De rechtbank overweegt dat, nu de asielaanvraag is ingewilligd, eiser geen procesbelang meer heeft voor het deel van het beroep dat gericht is tegen het niet tijdig nemen van een besluit. Eiser heeft echter aangegeven het beroep te willen handhaven voor zover het gaat om de conclusie van verweerder dat er geen bestuurlijke dwangsommen verschuldigd zijn. De rechtbank verwijst naar de Tijdelijke wet, die bepaalt dat de artikelen 4:17 tot en met 4:19 en 8:55c van de Awb van toepassing zijn op besluiten op asielaanvragen.
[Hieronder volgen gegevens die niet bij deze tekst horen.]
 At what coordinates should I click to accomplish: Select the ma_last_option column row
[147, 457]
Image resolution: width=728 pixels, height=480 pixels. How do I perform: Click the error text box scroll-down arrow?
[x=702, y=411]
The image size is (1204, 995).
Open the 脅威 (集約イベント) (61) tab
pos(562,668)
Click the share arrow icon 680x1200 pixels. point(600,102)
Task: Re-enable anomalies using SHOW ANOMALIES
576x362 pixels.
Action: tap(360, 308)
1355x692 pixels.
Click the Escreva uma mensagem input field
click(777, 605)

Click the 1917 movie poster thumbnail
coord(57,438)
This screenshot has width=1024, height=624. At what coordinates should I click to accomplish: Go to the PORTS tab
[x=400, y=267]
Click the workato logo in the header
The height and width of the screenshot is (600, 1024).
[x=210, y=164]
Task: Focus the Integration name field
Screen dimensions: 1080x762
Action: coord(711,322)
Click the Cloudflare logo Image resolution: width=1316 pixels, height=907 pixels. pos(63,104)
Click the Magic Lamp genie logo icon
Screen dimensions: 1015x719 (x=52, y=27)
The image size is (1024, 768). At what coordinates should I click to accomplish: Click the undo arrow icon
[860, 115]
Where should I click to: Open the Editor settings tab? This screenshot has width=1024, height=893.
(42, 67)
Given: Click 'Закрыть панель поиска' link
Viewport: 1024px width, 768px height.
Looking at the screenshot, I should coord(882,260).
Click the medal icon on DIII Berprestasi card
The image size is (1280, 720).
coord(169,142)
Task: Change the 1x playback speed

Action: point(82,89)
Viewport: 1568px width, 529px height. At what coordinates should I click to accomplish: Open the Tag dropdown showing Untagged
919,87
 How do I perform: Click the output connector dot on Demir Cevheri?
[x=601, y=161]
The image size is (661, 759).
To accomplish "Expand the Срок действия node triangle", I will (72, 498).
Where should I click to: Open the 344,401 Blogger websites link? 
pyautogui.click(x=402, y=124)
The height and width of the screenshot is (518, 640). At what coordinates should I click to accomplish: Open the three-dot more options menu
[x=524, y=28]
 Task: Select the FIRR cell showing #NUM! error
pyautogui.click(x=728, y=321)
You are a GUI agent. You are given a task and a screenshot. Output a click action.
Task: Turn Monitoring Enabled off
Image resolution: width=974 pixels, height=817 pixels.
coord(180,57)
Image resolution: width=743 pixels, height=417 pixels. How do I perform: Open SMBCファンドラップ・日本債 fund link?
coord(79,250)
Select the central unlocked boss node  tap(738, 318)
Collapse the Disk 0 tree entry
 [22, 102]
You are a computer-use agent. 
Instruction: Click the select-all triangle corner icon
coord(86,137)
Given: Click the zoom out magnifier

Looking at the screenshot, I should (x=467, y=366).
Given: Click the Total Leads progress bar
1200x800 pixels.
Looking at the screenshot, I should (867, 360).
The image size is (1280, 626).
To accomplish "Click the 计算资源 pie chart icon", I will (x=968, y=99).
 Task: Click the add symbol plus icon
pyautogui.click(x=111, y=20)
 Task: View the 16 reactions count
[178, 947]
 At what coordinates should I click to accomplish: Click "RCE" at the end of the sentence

Dit betekent dat verweerder geen bestuurlijke dwangsommen kan verbeuren.
De rechtbank stelt vast dat de Afdeling bestuursrechtspraak van de Raad van State in een eerdere uitspraak heeft geoordeeld dat er geen aanleiding is om de Tijdelijke wet onverbindend te achten wegens strijd met het Unierecht. Aangezien de Tijdelijke wet in dit geval de mogelijkheid van een bestuurlijke dwangsom uitsluit, kan eiser met het beroep niet bereiken wat hij wil, waardoor ook in dit opzicht het procesbelang ontbreekt. De rechtbank concludeert dat het beroep kennelijk niet-ontvankelijk is.
Desondanks, omdat eiser terecht beroep heeft ingesteld wegens het niet tijdig beslissen op zijn asielaanvraag, veroordeelt de rechtbank verweerder in de proceskosten van eiser tot een bedrag van € 418,50, vastgesteld op basis van het Besluit proceskosten bestuursrecht. De rechtbank past de wegingsfactor 'licht' toe, omdat het beroep enkel betrekking had op het niet tijdig nemen van een besluit.